ABOUT THIS TASK ::
Using the data that follows, output only the lines from the line with "Instruction: Open the cmdp.ncc.cma.gov.cn URL" up to and including the line with "Given: Click the help", exactly, leaving pictures aside.

RECORD SET ::

....

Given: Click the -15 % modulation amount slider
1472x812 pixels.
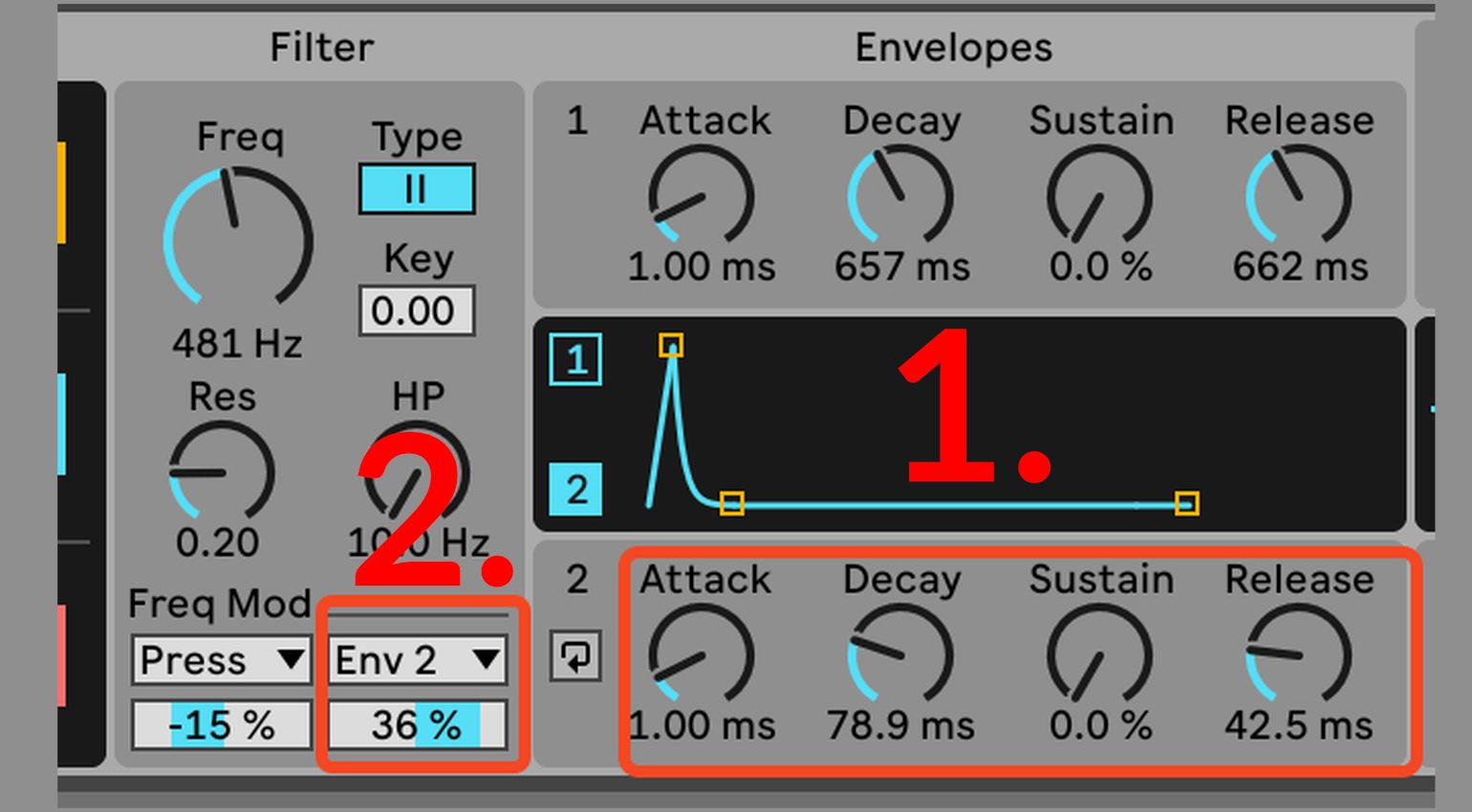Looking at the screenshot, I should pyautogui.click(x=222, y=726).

....

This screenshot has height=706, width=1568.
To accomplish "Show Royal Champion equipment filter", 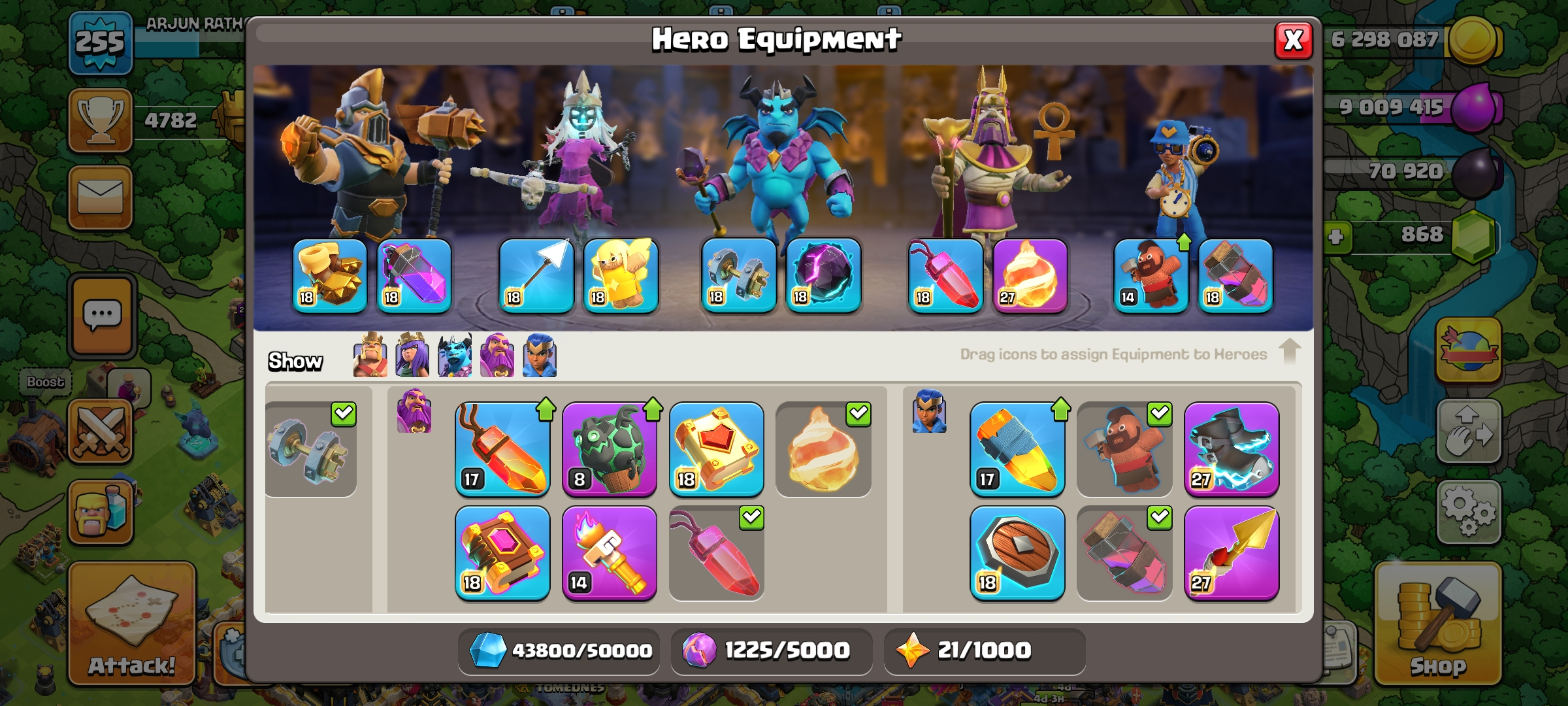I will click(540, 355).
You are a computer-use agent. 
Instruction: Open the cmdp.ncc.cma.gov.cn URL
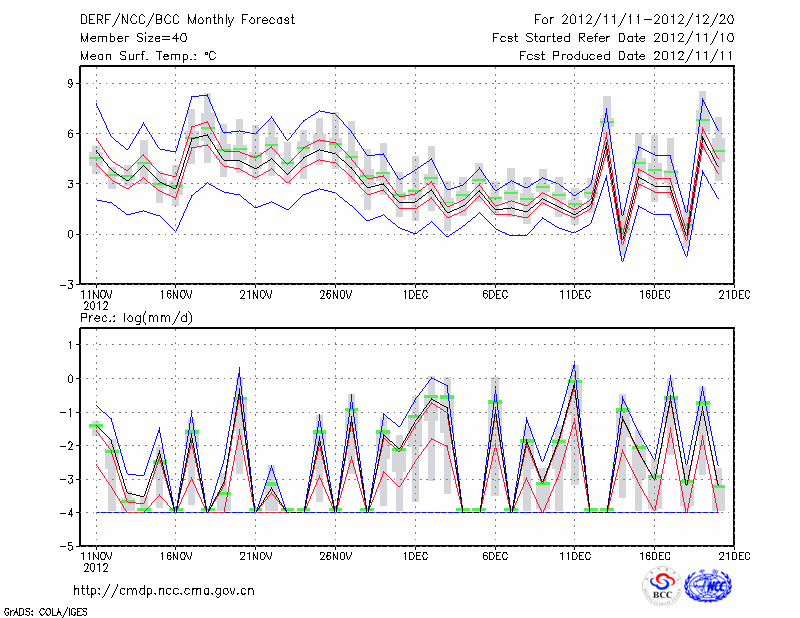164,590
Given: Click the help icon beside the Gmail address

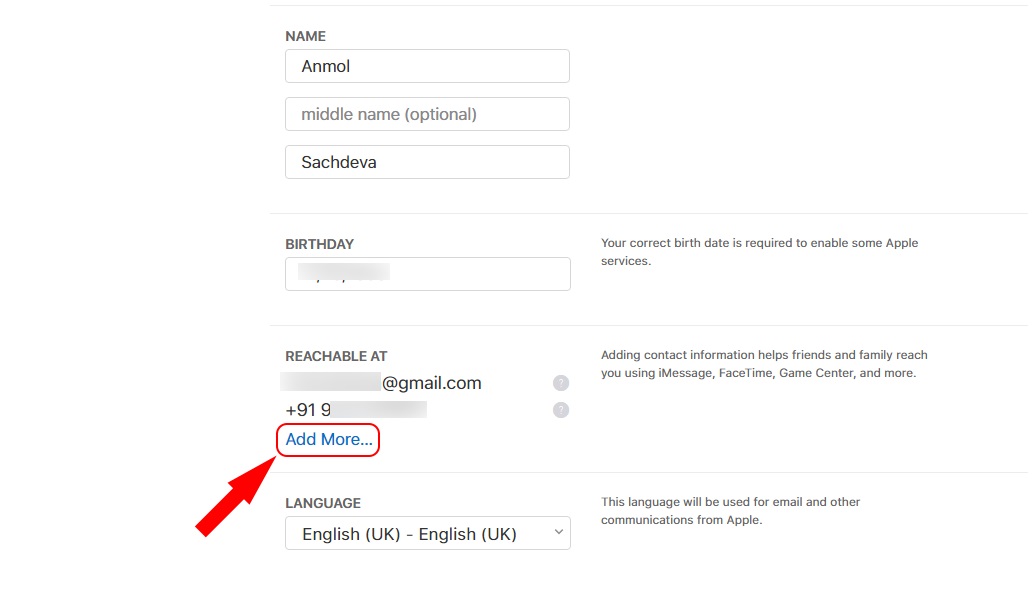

....

PROBLEM SOLUTION ::
Instruction: Open the cmdp.ncc.cma.gov.cn URL
164,590
Given: Click the help icon beside the Gmail address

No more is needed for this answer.